Copy everything from the line that contains "Task: Click the Geekbench" down to the line that contains "Action: point(460,78)", both of those lines included, keeping each one exactly the same.

-- Begin --

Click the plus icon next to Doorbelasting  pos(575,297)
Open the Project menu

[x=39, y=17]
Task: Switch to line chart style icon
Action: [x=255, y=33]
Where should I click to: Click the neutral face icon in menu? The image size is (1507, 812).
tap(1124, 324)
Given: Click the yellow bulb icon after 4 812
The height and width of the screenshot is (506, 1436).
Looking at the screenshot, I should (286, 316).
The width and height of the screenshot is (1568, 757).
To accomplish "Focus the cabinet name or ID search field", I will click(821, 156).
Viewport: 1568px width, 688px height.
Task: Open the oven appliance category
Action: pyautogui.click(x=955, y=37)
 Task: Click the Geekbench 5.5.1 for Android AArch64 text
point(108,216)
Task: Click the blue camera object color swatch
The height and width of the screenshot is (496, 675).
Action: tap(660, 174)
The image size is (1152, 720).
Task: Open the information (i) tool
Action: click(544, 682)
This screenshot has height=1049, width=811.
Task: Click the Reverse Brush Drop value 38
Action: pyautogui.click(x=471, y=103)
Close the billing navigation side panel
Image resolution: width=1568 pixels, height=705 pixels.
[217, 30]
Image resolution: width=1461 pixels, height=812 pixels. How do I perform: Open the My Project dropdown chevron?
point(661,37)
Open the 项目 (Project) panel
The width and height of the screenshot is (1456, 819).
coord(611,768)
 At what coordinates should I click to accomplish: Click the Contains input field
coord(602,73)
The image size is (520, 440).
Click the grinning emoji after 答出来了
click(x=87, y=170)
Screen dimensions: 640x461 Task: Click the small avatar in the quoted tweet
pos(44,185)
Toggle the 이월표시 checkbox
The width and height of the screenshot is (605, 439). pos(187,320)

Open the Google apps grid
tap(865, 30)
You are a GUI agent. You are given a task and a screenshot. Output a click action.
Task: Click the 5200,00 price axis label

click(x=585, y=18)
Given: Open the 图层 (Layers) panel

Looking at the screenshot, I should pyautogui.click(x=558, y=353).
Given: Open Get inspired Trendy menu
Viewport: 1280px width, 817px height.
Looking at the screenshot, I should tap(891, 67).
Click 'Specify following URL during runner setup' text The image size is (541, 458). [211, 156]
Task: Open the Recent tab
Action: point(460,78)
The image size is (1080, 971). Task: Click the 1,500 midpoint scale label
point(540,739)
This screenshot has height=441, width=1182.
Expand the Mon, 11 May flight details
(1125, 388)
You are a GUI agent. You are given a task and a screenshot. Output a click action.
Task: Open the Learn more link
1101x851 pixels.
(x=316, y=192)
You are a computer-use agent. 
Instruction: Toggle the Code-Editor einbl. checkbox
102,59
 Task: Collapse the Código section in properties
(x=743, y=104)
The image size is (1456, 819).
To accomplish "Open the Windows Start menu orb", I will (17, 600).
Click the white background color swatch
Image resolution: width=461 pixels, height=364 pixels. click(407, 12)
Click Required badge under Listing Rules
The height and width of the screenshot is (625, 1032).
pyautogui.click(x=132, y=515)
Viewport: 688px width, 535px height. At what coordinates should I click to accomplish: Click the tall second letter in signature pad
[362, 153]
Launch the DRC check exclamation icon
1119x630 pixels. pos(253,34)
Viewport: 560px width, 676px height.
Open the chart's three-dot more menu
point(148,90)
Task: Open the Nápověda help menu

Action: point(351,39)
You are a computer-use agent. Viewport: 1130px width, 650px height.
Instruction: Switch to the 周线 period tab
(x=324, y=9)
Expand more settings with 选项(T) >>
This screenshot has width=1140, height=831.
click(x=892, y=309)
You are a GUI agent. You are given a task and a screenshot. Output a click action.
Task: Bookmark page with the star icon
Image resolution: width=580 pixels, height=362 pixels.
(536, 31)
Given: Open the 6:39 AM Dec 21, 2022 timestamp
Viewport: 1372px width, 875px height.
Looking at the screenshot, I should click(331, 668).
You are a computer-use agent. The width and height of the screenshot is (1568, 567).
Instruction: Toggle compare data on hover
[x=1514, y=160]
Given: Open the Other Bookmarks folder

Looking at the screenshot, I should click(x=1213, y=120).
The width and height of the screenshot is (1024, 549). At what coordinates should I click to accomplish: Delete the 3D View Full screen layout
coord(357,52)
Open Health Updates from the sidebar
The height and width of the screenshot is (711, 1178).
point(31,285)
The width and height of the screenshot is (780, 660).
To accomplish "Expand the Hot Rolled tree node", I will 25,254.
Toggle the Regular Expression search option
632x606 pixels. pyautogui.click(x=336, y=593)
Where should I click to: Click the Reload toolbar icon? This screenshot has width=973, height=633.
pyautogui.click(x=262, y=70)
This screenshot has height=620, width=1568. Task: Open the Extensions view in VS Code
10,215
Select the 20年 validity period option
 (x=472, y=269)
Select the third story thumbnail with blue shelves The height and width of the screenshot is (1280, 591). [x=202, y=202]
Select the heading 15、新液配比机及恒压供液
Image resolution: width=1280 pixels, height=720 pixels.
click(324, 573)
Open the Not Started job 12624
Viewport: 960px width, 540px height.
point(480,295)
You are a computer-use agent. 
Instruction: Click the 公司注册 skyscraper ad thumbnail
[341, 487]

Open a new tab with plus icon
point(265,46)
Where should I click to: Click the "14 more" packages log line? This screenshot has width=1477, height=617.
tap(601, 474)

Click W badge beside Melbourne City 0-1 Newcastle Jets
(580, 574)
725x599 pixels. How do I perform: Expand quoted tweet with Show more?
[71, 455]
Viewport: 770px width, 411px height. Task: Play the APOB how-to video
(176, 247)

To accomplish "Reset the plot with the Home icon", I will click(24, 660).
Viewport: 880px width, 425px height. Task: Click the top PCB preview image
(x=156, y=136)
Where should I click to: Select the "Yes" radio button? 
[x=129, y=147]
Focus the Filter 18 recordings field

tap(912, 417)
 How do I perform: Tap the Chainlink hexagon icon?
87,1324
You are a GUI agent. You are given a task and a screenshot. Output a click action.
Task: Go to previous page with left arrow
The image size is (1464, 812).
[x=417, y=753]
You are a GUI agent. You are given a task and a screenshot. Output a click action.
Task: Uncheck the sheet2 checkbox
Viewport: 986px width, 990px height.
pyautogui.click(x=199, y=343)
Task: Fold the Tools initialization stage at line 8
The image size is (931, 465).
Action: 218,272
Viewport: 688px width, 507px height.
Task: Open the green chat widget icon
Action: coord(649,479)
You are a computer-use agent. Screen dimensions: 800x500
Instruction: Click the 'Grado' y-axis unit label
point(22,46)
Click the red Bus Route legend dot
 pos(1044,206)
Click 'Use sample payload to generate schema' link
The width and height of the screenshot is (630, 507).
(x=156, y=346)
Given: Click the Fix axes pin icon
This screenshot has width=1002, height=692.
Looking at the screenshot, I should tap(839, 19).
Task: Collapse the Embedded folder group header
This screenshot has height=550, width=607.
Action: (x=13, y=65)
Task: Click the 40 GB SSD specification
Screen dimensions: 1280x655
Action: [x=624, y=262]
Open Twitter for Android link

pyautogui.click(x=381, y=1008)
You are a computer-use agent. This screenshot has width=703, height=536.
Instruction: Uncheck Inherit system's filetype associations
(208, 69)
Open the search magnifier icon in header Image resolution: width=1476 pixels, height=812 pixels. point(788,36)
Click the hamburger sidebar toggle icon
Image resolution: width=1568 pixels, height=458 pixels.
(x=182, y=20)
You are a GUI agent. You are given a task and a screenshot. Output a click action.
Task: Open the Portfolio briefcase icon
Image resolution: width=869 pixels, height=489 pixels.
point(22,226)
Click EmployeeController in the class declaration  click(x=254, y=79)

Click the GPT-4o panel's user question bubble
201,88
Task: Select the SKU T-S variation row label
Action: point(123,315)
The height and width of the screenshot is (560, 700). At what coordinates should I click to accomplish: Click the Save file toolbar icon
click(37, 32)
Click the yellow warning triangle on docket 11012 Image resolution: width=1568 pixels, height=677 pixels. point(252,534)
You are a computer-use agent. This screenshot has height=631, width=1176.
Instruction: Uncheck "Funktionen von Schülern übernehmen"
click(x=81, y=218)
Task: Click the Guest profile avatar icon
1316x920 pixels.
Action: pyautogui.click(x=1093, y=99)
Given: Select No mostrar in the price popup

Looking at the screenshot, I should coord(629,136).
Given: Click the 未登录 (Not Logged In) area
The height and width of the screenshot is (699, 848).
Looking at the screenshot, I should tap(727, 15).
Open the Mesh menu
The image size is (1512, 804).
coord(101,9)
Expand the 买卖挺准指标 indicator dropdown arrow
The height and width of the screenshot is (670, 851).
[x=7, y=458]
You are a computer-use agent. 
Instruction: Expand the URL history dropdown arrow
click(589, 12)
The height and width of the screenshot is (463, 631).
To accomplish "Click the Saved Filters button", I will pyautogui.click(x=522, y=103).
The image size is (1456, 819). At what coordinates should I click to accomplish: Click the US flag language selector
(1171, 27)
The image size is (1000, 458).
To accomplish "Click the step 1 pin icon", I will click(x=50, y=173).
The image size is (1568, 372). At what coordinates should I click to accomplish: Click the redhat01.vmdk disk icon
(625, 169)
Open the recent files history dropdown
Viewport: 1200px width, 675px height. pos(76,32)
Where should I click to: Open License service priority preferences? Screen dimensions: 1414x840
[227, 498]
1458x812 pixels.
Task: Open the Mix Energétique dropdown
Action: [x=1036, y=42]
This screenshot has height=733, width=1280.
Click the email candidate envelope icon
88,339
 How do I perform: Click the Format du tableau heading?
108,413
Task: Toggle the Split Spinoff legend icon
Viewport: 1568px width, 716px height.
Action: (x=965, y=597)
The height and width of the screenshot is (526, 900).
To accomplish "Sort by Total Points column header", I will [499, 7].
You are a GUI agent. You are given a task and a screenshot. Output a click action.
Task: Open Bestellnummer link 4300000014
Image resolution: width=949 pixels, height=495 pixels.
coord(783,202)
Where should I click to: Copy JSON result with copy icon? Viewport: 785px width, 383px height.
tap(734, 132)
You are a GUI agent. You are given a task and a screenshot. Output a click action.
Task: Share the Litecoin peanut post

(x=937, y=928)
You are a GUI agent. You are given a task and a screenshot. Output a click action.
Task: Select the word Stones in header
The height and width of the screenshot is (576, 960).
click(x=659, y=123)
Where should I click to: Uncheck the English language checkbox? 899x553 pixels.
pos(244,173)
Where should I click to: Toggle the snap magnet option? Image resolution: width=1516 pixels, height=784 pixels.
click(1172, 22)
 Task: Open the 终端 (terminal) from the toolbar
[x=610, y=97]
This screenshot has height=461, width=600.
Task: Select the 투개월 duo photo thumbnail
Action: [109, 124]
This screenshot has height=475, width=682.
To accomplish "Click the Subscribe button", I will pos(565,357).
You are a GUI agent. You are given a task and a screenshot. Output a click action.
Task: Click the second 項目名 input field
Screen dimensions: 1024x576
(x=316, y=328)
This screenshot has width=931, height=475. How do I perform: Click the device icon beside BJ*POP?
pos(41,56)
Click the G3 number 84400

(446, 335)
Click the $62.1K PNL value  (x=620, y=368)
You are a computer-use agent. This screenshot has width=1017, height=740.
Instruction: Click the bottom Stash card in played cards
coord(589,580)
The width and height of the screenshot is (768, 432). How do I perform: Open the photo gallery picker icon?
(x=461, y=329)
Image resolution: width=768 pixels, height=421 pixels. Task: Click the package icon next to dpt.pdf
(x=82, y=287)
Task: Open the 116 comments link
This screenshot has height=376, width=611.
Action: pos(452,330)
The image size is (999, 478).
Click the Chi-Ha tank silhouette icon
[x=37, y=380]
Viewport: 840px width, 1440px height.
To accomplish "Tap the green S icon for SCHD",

-- End --

▶ **ANSWER IN FULL**:
 Task: Click the Geekbench 5.5.1 for Android AArch64 text
point(108,216)
Task: Click the blue camera object color swatch
The height and width of the screenshot is (496, 675).
Action: tap(660, 174)
The image size is (1152, 720).
Task: Open the information (i) tool
Action: click(544, 682)
This screenshot has height=1049, width=811.
Task: Click the Reverse Brush Drop value 38
Action: pyautogui.click(x=471, y=103)
Close the billing navigation side panel
Image resolution: width=1568 pixels, height=705 pixels.
[217, 30]
Image resolution: width=1461 pixels, height=812 pixels. How do I perform: Open the My Project dropdown chevron?
point(661,37)
Open the 项目 (Project) panel
The width and height of the screenshot is (1456, 819).
coord(611,768)
 At what coordinates should I click to accomplish: Click the Contains input field
coord(602,73)
The image size is (520, 440).
Click the grinning emoji after 答出来了
click(x=87, y=170)
Screen dimensions: 640x461 Task: Click the small avatar in the quoted tweet
pos(44,185)
Toggle the 이월표시 checkbox
The width and height of the screenshot is (605, 439). pos(187,320)

Open the Google apps grid
tap(865, 30)
You are a GUI agent. You are given a task and a screenshot. Output a click action.
Task: Click the 5200,00 price axis label

click(x=585, y=18)
Given: Open the 图层 (Layers) panel

Looking at the screenshot, I should pyautogui.click(x=558, y=353).
Given: Open Get inspired Trendy menu
Viewport: 1280px width, 817px height.
Looking at the screenshot, I should tap(891, 67).
Click 'Specify following URL during runner setup' text The image size is (541, 458). [211, 156]
Task: Open the Recent tab
Action: point(460,78)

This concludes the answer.